Fly me to the Moon

Vacationing with children, I’ve always said, is not the correct phrase. It’s hazardous cargo shipping.

I was reminded of this when I read recently about a mom who was kicked off a Southwest flight with her unhappy toddler. Seriously. The pilot actually turned the plane around and went back to the gate to kick them off. Talk about a temper tantrum.

The only good part of that story is now she can actually tell the kid that if he isn’t quiet that Southwest Airlines will kick him off the plane – and he’ll believe her.

It reminded me of the time Mireya complained about her ears popping on the plane and swore she’d never fly again. I swore she’d never fly again too.

We’ve all been there.
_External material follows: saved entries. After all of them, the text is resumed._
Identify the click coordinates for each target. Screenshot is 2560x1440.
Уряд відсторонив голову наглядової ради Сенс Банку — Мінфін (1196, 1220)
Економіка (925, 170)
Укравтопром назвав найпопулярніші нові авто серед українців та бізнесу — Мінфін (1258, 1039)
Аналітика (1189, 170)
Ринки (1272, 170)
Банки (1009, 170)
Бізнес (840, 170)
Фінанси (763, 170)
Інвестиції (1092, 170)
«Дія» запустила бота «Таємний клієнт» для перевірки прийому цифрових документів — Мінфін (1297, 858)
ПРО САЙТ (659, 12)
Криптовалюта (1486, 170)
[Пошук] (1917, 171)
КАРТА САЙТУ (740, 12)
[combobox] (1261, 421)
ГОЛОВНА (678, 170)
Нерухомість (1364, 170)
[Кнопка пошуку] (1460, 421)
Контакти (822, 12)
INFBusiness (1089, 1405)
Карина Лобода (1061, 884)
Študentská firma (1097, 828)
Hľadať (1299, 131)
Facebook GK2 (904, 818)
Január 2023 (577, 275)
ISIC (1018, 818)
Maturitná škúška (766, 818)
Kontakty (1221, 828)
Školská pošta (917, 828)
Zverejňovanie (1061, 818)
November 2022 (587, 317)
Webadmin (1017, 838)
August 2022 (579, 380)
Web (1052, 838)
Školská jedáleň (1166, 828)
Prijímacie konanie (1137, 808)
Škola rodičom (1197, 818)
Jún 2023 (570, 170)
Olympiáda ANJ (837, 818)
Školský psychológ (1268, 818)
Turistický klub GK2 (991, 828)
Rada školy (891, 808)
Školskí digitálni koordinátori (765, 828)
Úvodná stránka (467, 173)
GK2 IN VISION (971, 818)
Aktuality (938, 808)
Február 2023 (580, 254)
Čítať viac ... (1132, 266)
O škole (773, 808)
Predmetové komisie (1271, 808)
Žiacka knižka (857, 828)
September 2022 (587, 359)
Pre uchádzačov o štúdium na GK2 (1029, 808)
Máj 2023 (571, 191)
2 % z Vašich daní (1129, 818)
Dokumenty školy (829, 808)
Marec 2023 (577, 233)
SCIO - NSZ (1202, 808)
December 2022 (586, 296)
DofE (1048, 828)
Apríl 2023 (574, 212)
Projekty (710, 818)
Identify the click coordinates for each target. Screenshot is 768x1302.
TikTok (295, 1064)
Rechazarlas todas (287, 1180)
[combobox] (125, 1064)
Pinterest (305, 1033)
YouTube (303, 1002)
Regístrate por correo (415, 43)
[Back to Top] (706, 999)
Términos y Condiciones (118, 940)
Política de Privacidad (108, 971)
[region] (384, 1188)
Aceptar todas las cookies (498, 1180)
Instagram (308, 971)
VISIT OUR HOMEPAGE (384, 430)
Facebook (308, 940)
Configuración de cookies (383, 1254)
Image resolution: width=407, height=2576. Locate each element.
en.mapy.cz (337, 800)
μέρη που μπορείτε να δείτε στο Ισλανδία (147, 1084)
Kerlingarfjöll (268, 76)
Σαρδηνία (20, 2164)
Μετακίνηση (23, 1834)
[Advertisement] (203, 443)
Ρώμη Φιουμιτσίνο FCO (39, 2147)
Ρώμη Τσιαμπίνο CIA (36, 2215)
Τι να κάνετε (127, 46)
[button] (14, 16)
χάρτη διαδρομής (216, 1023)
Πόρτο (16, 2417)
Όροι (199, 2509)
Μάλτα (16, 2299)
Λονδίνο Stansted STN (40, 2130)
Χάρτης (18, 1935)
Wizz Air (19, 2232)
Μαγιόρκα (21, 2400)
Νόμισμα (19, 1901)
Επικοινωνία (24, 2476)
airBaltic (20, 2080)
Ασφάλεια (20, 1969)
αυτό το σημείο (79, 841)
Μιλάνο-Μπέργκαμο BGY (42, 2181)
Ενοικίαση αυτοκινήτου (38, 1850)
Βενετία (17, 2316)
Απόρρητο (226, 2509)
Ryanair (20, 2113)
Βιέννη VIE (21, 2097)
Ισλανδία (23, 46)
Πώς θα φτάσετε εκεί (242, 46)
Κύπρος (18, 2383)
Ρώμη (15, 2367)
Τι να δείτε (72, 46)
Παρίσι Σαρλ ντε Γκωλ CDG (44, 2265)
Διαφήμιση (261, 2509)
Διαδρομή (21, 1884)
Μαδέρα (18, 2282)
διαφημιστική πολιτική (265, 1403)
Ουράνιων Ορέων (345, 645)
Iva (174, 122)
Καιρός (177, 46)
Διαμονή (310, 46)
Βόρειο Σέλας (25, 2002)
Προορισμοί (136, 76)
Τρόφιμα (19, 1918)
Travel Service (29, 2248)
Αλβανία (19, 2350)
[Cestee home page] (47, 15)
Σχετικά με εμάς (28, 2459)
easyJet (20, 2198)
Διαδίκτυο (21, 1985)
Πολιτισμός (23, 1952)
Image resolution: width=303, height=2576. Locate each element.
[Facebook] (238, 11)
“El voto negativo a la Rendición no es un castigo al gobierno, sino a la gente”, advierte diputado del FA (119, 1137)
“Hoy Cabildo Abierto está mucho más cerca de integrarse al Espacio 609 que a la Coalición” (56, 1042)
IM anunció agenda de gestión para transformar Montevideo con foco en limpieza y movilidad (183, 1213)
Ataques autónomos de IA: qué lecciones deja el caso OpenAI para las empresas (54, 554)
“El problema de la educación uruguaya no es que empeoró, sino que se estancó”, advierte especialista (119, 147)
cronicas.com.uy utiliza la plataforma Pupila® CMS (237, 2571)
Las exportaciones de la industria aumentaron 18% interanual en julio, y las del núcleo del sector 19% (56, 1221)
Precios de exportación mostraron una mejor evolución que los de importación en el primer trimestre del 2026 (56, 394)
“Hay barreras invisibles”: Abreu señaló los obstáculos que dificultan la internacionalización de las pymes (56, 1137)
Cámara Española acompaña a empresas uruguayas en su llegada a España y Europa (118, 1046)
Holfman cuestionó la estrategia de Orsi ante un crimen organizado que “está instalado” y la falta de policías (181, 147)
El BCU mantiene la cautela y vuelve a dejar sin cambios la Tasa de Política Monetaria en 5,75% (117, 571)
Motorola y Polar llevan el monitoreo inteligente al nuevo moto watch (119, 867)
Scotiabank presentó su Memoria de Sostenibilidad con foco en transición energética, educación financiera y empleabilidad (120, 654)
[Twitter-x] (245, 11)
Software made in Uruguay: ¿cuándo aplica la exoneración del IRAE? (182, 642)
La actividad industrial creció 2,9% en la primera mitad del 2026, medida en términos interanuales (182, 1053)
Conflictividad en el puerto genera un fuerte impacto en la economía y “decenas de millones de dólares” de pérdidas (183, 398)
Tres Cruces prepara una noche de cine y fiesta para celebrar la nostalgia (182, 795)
A friend described sitting in the plane with her son when the classic melt down began (fortunately they were airborne and the airline was forced to not throw its own temper tantrum). Tired of traveling and responding to a bit of a sugar rush, he began to crash, ugly.

And refused to sit down as the plane was preparing to land.

Now, at home we all have the tools to deal with this. You can place your child some place secure, walk a safe distance away, and allow the meltdown to run its course. Most importantly, there are no witnesses should you decide to have your own, quiet meltdown with a large bowl of chocolate ice cream and headphones.

On a plane, you are trapped. Along with 200 close, personal friends, who are also trapped and ready to kill you lest you ever consider traveling with your little bundle of raw emotional rage ever again. Not to mention there is very little you can bribe your child with on an airplane. Face it, those little plastic airline wings get you nowhere these days.

My friend ended up apologizing and most of the passengers averted their eyes as they ran for the exits once the plane landed.

We recently returned from a flight and I was struck that I now have children who are of traveling age. We can now go places and I can assure other passengers that they can sit next to us without fear of torture - other than a story about how we used to have 17 mice because we couldn’t figure out which one was a boy mouse.

Which beats the heck out of toddlers with sugar crashes any day.